Excerpted text
^^^^
- An example of a contact information form in Google Forms
- Developer: Google
- Platform: Web application
- Type: Collaborative software Web survey
- Website: docs.google.com/forms
- Repository: github.com/googleworkspace ;

= Google Forms =

Cloud-based survey software

Google Forms is a survey administration software included as part of the free, web-based Google Docs Editors suite offered by Google. The service also includes Google Docs, Google Sheets, Google Slides, Google Drawings, Google Sites, and Google Keep. Google Forms is only available as a web application. The app allows users to create and edit surveys online while collaborating with other users in real-time. The collected information can be automatically entered into a survey.

Google Forms was first introduced in 2008 as part of the Google Docs suite. Over the years, it has received numerous updates and feature additions, keeping pace with the evolving needs of users.

==Features==
The Google Forms service has undergone several updates over the years. Features include, but are not limited to, menu search, shuffle of questions for randomized order, limiting responses to once per person, shorter URLs, custom themes, automatically generating answer suggestions when creating forms, an "Upload file" option for users answering questions that require them to share content or files from their computer or Google Drive, and many more.
^^^^
Work request 1
Reproduce the passage of the Google Forms article that opens with the words containing "Cloud-based survey software" and closes with "needs of users.".
Work request 2
Answer these questions using the Google Forms article.
(a) Which company is listed as the developer?
(b) In what year was Google Forms first introduced?
(c) What option does the Features section say lets people answering questions share content or files from their computer or Google Drive?
Work request 3
Write the next part of the Google Forms article, picking up after its last sentence.

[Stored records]
^^^^
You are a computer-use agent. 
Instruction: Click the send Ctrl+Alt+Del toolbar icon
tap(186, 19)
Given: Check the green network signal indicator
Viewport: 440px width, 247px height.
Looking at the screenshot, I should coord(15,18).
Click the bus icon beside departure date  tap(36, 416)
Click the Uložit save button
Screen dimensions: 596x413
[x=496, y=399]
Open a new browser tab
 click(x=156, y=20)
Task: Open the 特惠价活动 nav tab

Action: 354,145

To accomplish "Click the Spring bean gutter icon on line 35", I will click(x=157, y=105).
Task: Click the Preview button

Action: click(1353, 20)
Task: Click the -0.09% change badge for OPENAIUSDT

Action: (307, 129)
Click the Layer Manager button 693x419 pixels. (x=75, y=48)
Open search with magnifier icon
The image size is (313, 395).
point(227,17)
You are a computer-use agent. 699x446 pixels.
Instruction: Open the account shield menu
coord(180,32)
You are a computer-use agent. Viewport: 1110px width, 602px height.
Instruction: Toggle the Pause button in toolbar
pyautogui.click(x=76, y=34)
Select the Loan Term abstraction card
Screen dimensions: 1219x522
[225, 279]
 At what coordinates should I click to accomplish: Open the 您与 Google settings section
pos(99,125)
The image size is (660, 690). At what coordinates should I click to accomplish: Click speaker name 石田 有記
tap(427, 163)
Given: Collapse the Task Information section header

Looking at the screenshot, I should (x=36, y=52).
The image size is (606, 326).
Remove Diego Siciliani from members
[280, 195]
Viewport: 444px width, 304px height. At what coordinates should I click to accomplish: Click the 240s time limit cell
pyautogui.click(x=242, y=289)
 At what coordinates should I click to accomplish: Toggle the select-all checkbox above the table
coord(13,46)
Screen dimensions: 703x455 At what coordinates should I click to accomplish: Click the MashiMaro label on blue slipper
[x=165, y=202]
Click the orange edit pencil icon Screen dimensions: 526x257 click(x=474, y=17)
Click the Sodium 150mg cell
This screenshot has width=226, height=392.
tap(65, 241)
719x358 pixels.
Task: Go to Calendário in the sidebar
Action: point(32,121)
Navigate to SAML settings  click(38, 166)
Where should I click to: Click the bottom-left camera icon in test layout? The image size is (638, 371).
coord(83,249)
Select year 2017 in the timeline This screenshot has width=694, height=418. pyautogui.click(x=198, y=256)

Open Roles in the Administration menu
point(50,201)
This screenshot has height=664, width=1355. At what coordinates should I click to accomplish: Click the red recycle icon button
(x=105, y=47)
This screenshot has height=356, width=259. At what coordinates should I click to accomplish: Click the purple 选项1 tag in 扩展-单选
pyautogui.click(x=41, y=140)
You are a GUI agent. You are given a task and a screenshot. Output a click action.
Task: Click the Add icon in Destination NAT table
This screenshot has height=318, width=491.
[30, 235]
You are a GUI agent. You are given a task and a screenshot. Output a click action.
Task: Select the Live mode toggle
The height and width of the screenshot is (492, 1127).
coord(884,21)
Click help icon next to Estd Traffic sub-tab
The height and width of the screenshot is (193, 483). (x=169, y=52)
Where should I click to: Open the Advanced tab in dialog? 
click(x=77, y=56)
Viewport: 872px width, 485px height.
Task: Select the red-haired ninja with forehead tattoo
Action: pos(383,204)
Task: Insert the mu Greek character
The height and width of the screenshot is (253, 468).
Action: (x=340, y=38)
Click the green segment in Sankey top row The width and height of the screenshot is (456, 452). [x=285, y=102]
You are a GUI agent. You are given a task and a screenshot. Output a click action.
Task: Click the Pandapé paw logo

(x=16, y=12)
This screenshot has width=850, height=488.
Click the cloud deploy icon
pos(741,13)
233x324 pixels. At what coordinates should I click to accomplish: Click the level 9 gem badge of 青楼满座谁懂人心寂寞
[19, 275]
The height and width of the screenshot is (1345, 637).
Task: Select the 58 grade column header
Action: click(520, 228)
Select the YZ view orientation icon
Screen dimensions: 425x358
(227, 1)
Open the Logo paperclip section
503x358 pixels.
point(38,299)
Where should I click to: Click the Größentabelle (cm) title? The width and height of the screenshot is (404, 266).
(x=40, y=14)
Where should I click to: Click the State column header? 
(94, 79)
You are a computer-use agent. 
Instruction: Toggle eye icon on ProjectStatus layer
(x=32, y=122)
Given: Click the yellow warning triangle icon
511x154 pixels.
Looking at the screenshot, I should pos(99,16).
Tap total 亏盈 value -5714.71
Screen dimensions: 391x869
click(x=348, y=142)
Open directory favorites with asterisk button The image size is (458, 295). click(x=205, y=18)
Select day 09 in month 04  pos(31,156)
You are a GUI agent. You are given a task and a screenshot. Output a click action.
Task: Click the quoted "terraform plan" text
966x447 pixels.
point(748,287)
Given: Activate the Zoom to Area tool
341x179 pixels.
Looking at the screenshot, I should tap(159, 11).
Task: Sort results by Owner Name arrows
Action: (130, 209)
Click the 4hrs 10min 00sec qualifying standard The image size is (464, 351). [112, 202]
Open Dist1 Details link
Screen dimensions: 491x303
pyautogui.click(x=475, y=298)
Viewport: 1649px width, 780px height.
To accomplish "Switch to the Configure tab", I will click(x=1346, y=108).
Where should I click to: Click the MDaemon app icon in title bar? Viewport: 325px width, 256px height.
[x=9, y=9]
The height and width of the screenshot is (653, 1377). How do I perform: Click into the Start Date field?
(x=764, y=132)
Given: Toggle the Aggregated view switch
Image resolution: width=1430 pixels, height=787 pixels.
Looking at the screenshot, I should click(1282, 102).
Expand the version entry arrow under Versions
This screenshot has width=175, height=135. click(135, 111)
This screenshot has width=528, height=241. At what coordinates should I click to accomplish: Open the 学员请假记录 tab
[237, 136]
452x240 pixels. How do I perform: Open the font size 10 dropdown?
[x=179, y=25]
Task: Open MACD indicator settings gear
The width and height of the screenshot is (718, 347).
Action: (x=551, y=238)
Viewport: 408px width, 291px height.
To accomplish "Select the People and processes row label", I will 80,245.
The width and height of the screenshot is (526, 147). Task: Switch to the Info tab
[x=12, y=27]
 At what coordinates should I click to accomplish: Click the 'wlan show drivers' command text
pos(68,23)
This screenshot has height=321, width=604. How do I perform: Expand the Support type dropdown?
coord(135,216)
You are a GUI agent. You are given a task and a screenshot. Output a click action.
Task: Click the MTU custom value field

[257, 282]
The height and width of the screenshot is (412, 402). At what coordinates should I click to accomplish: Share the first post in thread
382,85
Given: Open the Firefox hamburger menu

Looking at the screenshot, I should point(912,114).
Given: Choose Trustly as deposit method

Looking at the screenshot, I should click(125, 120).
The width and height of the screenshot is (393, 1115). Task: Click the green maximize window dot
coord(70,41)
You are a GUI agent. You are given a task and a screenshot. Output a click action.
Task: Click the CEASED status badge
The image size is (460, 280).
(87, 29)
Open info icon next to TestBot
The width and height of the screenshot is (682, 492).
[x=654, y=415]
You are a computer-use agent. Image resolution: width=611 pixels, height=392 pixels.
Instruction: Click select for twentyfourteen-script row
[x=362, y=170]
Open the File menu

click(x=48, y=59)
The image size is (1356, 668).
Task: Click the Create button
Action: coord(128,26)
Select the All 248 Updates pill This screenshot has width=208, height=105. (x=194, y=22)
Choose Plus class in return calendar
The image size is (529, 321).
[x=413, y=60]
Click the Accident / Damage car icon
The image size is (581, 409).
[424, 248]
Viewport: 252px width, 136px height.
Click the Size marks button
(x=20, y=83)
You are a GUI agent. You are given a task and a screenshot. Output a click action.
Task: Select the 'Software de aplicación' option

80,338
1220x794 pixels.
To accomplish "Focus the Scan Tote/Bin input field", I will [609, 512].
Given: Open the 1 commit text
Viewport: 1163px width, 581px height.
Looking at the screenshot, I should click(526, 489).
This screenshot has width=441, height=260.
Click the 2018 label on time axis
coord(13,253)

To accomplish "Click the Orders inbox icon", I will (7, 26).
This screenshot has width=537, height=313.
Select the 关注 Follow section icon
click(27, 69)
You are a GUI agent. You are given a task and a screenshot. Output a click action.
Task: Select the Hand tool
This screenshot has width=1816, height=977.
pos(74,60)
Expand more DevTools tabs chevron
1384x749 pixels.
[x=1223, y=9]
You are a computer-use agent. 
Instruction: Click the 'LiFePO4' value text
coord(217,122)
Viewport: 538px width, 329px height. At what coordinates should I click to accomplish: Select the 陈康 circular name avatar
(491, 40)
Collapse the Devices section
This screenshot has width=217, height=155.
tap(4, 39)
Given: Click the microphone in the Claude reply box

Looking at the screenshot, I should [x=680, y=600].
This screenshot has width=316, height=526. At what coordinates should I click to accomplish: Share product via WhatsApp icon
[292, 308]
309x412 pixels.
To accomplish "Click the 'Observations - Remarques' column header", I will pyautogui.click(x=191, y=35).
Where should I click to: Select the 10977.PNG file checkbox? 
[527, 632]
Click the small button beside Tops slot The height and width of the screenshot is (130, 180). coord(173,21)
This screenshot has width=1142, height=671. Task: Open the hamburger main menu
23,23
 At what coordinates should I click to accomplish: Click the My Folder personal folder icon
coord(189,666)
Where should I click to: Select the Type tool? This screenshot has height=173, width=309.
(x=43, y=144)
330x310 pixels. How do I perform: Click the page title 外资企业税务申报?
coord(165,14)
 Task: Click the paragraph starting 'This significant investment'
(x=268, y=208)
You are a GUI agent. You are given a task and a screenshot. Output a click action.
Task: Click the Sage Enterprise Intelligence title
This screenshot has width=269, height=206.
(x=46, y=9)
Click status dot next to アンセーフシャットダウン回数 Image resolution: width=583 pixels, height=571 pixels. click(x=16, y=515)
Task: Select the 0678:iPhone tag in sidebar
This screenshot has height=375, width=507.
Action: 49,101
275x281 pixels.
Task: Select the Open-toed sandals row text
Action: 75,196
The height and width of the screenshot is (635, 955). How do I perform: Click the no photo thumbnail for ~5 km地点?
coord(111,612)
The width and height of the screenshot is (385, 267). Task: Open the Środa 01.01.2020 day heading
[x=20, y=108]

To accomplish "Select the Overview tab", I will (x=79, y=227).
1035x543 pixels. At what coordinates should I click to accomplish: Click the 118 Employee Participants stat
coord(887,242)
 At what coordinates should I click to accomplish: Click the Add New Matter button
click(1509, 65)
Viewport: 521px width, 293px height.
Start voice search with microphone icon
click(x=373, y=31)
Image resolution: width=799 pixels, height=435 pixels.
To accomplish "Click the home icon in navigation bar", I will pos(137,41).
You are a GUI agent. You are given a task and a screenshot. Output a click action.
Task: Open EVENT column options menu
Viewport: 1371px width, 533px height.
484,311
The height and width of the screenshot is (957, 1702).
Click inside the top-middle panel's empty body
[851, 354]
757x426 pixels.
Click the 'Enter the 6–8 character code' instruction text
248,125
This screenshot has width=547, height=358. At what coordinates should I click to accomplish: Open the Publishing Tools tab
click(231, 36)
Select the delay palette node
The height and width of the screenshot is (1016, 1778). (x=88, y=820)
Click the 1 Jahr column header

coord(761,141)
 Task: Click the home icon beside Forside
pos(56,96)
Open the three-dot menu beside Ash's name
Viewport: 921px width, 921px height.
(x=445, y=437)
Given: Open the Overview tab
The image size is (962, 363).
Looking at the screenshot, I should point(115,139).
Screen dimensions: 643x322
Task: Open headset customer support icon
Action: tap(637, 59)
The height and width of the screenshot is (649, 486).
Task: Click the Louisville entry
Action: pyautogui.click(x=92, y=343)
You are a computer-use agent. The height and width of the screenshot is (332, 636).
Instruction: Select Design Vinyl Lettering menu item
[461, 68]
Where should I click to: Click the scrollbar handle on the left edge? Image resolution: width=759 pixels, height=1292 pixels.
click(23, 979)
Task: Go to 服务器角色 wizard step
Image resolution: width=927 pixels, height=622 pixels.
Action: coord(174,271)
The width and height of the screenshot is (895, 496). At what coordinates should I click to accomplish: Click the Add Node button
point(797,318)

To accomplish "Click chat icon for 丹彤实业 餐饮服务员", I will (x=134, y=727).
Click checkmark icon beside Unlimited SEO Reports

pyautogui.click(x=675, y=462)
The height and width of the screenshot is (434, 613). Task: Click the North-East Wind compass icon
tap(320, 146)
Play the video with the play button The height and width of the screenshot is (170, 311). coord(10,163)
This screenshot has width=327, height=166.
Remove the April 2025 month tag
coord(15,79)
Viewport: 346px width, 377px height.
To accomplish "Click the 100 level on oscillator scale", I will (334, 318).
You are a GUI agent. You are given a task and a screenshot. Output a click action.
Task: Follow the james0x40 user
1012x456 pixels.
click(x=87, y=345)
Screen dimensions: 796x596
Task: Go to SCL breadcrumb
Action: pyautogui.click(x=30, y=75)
^^^^
Exercise output 1
Cloud-based survey software

Google Forms is a survey administration software included as part of the free, web-based Google Docs Editors suite offered by Google. The service also includes Google Docs, Google Sheets, Google Slides, Google Drawings, Google Sites, and Google Keep. Google Forms is only available as a web application. The app allows users to create and edit surveys online while collaborating with other users in real-time. The collected information can be automatically entered into a survey.

Google Forms was first introduced in 2008 as part of the Google Docs suite. Over the years, it has received numerous updates and feature additions, keeping pace with the evolving needs of users.

Exercise output 2
(a) Google
(b) 2008
(c) An "Upload file" option

Exercise output 3
In October 2014, Google introduced add-ons for Google Forms that enable third-party developers to add new features to surveys, while in July 2017, Google updated Forms to add several new features. "Intelligent response validation" is capable of detecting text input in form fields to identify what is written and ask the user to correct the information if wrongly input. Depending on file-sharing settings in Google Drive, users can request file uploads from individuals outside multi-option answers in a table. In Settings, users can make changes that affect all new forms, such as always collecting email addresses.

Users can analyze responses to their form using either the built-in analysis tools, or export them to a new or existing Google Sheets spreadsheet that updates as new responses are received. The built-in analysis tools allow for responses to be viewed individually or in summary. Alternatively, responses can be downloaded as a comma-separated values file. Google Forms can also use Gemini to summarize responses through AI.

Google Forms features all of the collaboration and sharing features found in Docs, Sheets, Slides, Drawings, and Sites.